Os documentos apresentados em nome de terceiros, sobretudo quando dos pais ou cônjuge, consubstanciam início de prova material do labor rural. Com efeito, como o §1º do art. 11 da Lei de Benefícios define como sendo regime de economia familiar aquele em que os membros da família exercem “em condições de mútua dependência e colaboração”. Via de regra, os atos negociais da entidade respectiva serão formalizados não individualmente, mas em nome do pater familiae, que é quem representa o grupo familiar perante terceiros, função esta, exercida, normalmente, no caso dos trabalhadores rurais, pelo genitor ou cônjuge masculino.
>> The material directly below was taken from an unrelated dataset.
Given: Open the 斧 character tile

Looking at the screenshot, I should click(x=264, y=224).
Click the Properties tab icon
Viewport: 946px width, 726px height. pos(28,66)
Nesse sentido, a propósito, preceitua a Súmula nº 73 do Tribunal Regional Federal da 4ª Região: “Admitem-se como início de prova material do efetivo exercício de atividade rural, em regime de economia familiar, documentos de terceiros, membros do grupo parental”.
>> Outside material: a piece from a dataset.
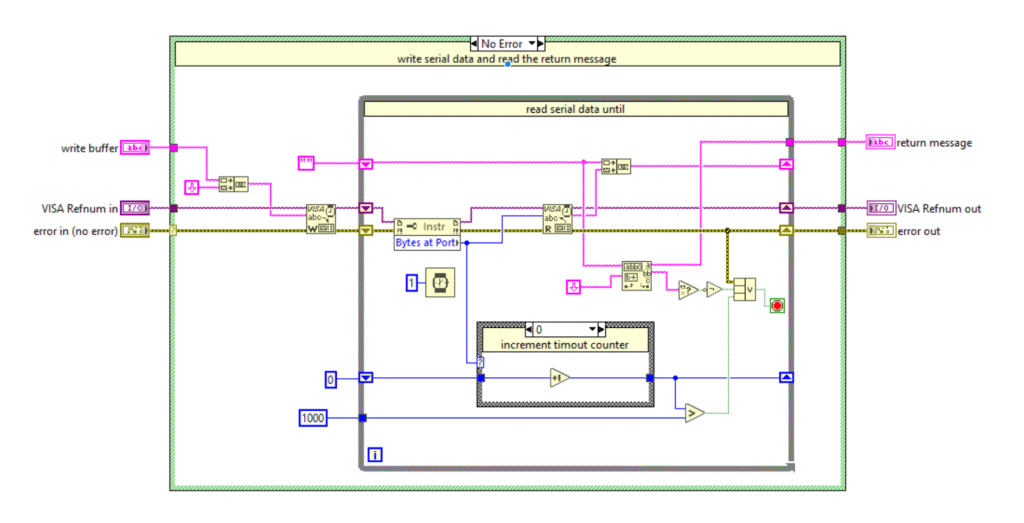Click the Greater Than comparison node

point(693,413)
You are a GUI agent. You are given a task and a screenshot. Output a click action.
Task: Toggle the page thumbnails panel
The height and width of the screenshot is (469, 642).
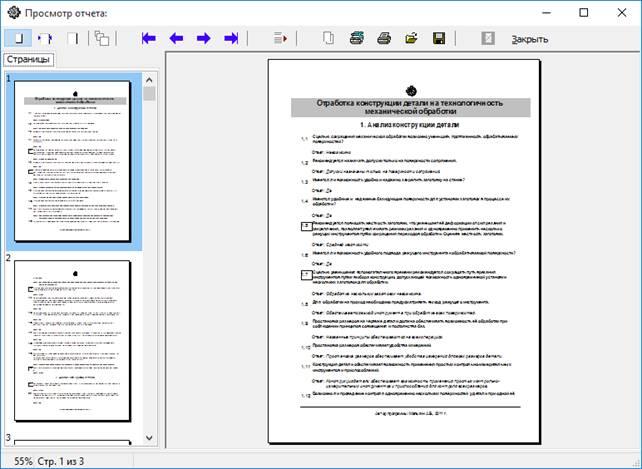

Importante, ainda, ressaltar que o fato de o cônjuge exercer atividade outra que não a rural também não serve para descaracterizar automaticamente a condição de segurado especial de quem postula o benefício, pois, de acordo com o que dispõe o inciso VII do art. 11 da Lei nº 8.213/1991, é segurado especial o produtor, o parceiro, o meeiro e o arrendatário rurais, o pescador artesanal e o assemelhado, que exerçam suas atividades, individualmente ou em regime de economia familiar, ainda que com o auxílio eventual de terceiros, bem como seus respectivos cônjuges ou companheiros e filhos maiores de 14 anos ou a eles equi

parados, desde que trabalhem, comprovadamente, com o grupo familiar respectivo. Ou seja, somente será descaracterizado o regime de economia familiar acaso reste comprovado que a remuneração proveniente do labor urbano do cônjuge importe em montante tal que dispense a renda do labor rural para a subsistência do grupo familiar.

Cumpre salientar que, muitas vezes, a Autarquia Previdenciária alega que os depoimentos e informações tomados na via administrativa apontam para a ausência de atividade agrícola no período de carência. Quanto a isso, deve ser dito que as conclusões a que chegou o INSS no âmbito administrativo devem ser corroboradas pelo conjunto probatório produzido nos autos judiciais. Existindo conflito entre as provas colhidas na via administrativa e em juízo, deve-se ficar com estas últimas, pois produzidas com todas as cautelas legais, garantindo-se o contraditório. Não se trata aqui de imputar inverídicas as informações tomadas pela Seguradora, mas de prestigiar a imparcialidade que caracteriza a prova produzida no curso do processo jurisdicional. Dispondo de elementos que possam obstaculizar a pretensão da parte autora, cabe ao INSS judicializar a prova administrativa, a fim de que seja examinada no conjunto do acervo probatório constante dos autos.

Do caso concreto:

No presente caso, observo que a parte autora preencheu o requisito etário, 60 (sessenta) anos, em 20/12/2013, porquanto nascido em 20/12/1953 (evento 1, OUT4). O requerimento administrativo foi efetuado em 06/10/2014 (evento 1). Dessa forma, a parte autora deve comprovar o exercício de atividade rural no período de 180 meses imediatamente anteriores ao implemento do requisito etário ou ao requerimento administrativo, o que lhe for mais favorável.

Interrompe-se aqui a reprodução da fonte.